» Problem to work on: Nothing but a number is wanted here: the count of lines in the data holding the word "below".

» Materials provided:
>>>>
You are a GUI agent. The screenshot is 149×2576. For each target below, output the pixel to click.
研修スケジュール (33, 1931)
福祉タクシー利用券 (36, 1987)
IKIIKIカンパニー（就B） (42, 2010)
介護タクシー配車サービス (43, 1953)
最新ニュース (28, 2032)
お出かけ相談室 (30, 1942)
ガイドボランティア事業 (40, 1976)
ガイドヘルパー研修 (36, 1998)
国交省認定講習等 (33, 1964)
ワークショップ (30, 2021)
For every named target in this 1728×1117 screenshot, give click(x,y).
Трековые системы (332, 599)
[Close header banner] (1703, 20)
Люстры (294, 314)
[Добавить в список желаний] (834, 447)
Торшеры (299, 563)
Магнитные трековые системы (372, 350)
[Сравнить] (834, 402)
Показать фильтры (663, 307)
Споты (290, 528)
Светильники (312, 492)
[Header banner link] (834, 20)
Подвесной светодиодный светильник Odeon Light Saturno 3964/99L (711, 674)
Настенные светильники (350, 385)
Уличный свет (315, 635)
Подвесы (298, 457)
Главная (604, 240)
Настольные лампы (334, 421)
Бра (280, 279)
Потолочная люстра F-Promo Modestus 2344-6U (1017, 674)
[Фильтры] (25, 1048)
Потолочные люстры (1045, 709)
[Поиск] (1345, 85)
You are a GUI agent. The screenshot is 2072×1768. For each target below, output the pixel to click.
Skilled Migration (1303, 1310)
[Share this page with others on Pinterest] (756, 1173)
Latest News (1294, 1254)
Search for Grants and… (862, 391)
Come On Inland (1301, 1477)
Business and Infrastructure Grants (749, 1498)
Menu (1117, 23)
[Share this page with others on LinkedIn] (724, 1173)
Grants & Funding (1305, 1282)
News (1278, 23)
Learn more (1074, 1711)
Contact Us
<<<<
» Expected answer: 2